Please shorten the paragraph in the post below that begins "For weeks now," keeping its main facts.

*TEXT*.
※ ※ ※
Tuesday, June 21, 2016

Waxing Poetic


For weeks now, I've been working on my Directive.  You know, making notes just in case I end back in the hospital again. (God help me, never again!)   I'm as healthy as a horsee now, but you just never know,  you know?  Terminal cancer,  a stroke, coma - I had to figure out what I actually wanted to happen in those kind of scenerios and write them down.

And then I began to think about the bigger picture, my last chapter.  What do I want then?

So I wrote this poem:

         Mortality

I've been thinking about mortality,
The cold hard fact of its reality.
It hurts my heart -
It hurts my spirit -
It hurts my head  -
To know that beneath the cold, hard ground will one day be my eternal bed.
I have Hamlet's doubts,
I ponder  of the theological ins and outs.
Is there an after party,
Or, forevermore, is this it?
More of the same,
More of the shit?
One thing I know,
Before I go,
I want laughter and love,
I want to watch the clouds gently roll by in the blue skies above
There should be music for my ears,
Nothing too sad,
Nothing to bring the fear of tears.
Delicious food to delight and tickle.
※ ※ ※
*INFORMATION SUPPLIED*.
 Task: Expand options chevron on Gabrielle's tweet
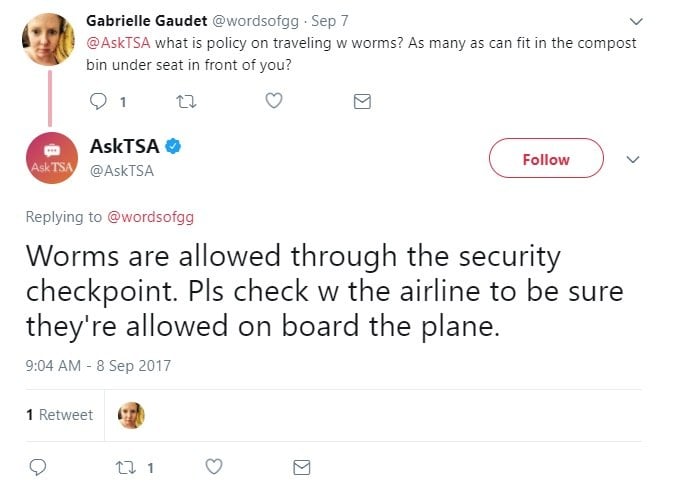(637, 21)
※ ※ ※
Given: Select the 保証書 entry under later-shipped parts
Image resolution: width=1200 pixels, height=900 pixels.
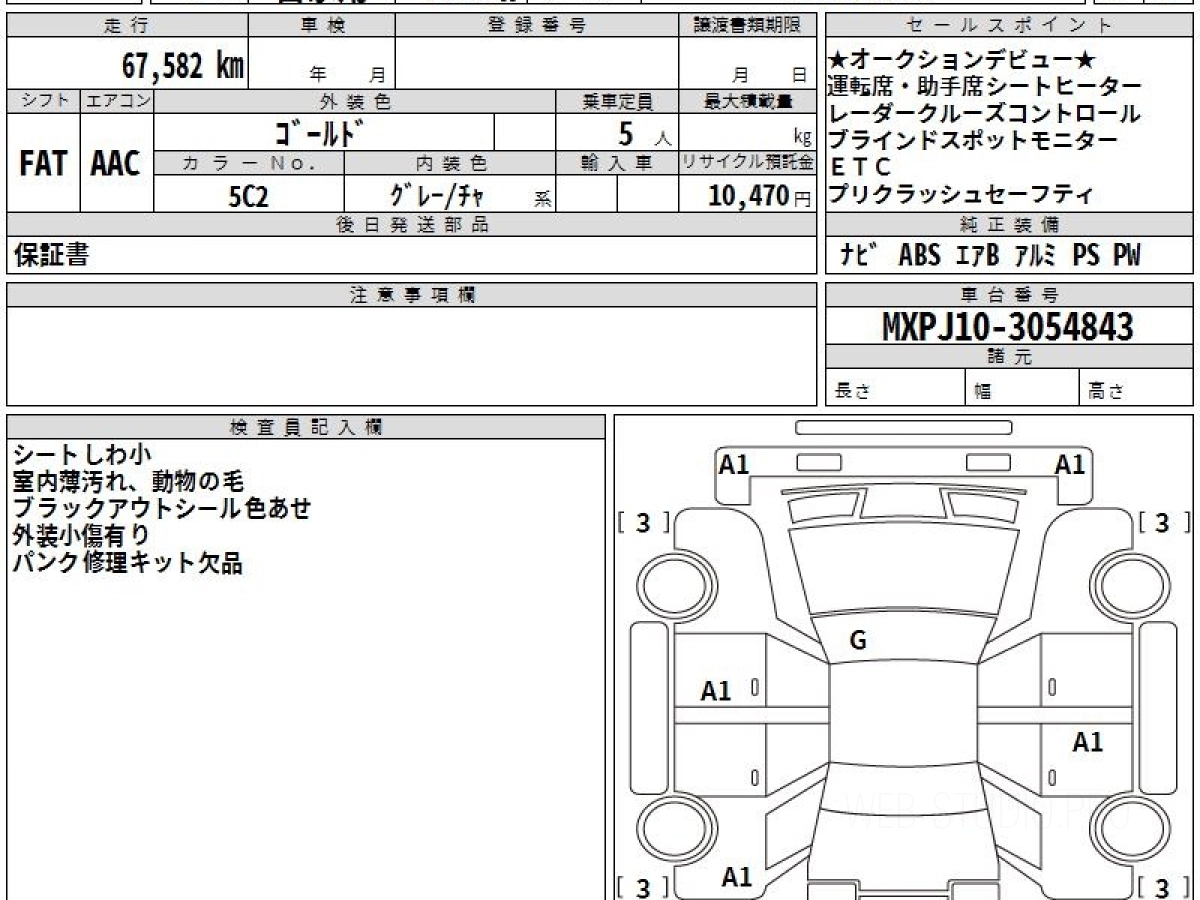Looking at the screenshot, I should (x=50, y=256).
※ ※ ※
*RESPONSE TO THIS TASK*. For weeks I've been writing my Directive, notes in case I end up in the hospital again. I'm very healthy now, but I had to decide what I'd want in situations like terminal cancer, a stroke or a coma, and put it in writing.